Indigenous Powwow drum and singing group, Northern Cree have kicked off the Grammys' with a huge bang, representing First Nations' people of Canada and across the globe.
Laura Morelli

13 Feb 2017 - 2:22 PM  UPDATED 13 Feb 2017 - 2:22 PM

The award-winning Alberta-based Indigenous singing group is nominated for a Grammy Award in the best regional roots category for their album It’s a Cree Thing.

Apart from their stellar new album and Grammy nomination, Northern Cree have had the honour of hitting the stage to kick off the pre-telecast festivities in Los Angeles to perform during the Grammys'.

Millions of people from all around the world have been able to tune in live and watch the band's performance which was a huge success according to social media.

Fans have commented, liked and shared posts on Northern Cree’s Facebook page in thanks, praise and adoration for the Indigenous group's musical talent and cultural recognition.

“I almost cried! Very very proud and happy for you guys! Way to go to be representing and showing the world the beautiful culture and songs we still carry,” said Liyah Bear.

Another fan said Northern Cree Drum group represented the First Cree Nation of Canadian with pride and dignity.

“Precision singing and drumming brought their ability of performance to the ultimate and maximum height of professionalism. Congratulations for your recognition & achievement of being one of the top 10 Pow-Wow drum groups in both the US and Canada. A well-deserved award of Excellence,” said Boots Sireech.

Despite the Native American music category being eliminated in 2011, this is the Northern Cree’s seventh Grammy nomination.

The band consists of 16 members who all come from all different walks of life in the Ermineskin, Saddle Lake, Samson Cree, Louis Bull, Frog Lake and Sunchild First Nations in Alberta, and the Onion Lake, Poundmaker and Sweetgrass Nations in Saskatchewan.

Stephen Wood and his brothers formed Northern Cree in 1982. The group now has 16 members from all different walks of life, including Wood’s very own son.

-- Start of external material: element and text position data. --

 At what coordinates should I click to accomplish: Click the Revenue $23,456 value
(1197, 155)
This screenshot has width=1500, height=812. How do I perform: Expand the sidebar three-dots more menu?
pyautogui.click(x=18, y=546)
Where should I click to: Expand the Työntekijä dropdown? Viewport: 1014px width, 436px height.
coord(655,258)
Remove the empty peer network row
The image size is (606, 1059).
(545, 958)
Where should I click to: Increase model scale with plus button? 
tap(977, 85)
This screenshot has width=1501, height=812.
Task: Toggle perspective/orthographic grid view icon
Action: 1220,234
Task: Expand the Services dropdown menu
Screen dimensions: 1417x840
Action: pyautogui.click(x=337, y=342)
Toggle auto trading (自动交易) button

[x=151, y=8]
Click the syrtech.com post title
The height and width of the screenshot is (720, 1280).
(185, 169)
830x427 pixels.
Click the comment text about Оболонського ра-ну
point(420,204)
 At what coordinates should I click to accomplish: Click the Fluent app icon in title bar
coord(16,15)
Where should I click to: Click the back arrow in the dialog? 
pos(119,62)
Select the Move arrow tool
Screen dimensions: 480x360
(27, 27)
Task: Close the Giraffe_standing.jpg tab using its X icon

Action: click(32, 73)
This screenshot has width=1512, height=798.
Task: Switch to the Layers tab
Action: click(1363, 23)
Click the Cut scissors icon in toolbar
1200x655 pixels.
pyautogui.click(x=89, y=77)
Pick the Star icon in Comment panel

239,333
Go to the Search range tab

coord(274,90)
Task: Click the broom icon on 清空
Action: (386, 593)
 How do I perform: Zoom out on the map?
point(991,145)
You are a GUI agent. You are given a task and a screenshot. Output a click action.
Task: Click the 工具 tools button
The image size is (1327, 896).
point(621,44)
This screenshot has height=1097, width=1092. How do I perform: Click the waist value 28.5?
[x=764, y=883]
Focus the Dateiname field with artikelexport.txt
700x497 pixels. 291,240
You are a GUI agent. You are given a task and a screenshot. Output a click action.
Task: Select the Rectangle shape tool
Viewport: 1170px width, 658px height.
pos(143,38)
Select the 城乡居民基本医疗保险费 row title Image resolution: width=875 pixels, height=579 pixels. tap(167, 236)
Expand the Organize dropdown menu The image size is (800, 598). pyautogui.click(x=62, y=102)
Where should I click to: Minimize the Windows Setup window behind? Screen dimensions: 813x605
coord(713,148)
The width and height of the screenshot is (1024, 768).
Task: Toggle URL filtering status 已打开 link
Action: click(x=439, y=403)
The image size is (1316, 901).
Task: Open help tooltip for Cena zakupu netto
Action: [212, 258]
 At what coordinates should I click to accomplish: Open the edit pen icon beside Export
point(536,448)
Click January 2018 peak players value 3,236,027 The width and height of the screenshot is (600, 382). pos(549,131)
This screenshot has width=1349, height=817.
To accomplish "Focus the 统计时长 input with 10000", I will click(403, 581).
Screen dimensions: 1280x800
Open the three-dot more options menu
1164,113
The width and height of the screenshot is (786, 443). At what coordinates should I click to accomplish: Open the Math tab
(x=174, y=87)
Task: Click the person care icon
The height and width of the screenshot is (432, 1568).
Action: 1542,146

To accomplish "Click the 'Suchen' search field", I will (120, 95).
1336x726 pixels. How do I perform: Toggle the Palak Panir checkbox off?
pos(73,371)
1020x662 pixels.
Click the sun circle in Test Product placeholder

Majority of the group originates from Saddle Lake in northern Alberta but also consists of people from Onion Lake Cree Nation, Frog Lake, Samson, Louis Bull, Sweetgrass and Poundmaker.

Over 35 years, the Indigenous singing and drumming group has released 37 Indigenous albums and with their unique musical sounds, continued to be recognised.

The band took to social media to express their excitement at the prospect of paving the way for other indigenous artists and musicians who may one day take to the Grammy stage with their own unique and culturally inspired music.

“We look forward to representing all our ancestors and First Nations/Indian people in the best way we know how....Cree Style! Sing It Like You Own It!”

In their latest album 'It’s a Cree Thing', the Northern Cree are not just representing their communities and their tribe but all First Nations people, and beyond that, people from Alberta and Canada.

"The Grammys have always usually given black artist their just due and recognition. I believe mainly because music is the one thing that blindingly connects all humanity regardless of color."

“The stage producer said he never heard anything quite so dynamic. People working the stage were asking what's that feeling… From the plains of Turtle Island to the Grammy Stage, Cree style rounddance music reverberated through the Microsoft Theatre for the first time.”

As the 59th annual Grammy Awards kicks off, millions of people across the world have taken to social media to give praise and thanks for music recognising diverse talent and not discriminating against it. The first Grammy Awards ceremony was held on 4 May 1959, to honor the musical accomplishments by performers and despite racial segregation existing in America, musicians irrelevant of race and colour were awarded for their musical abilities.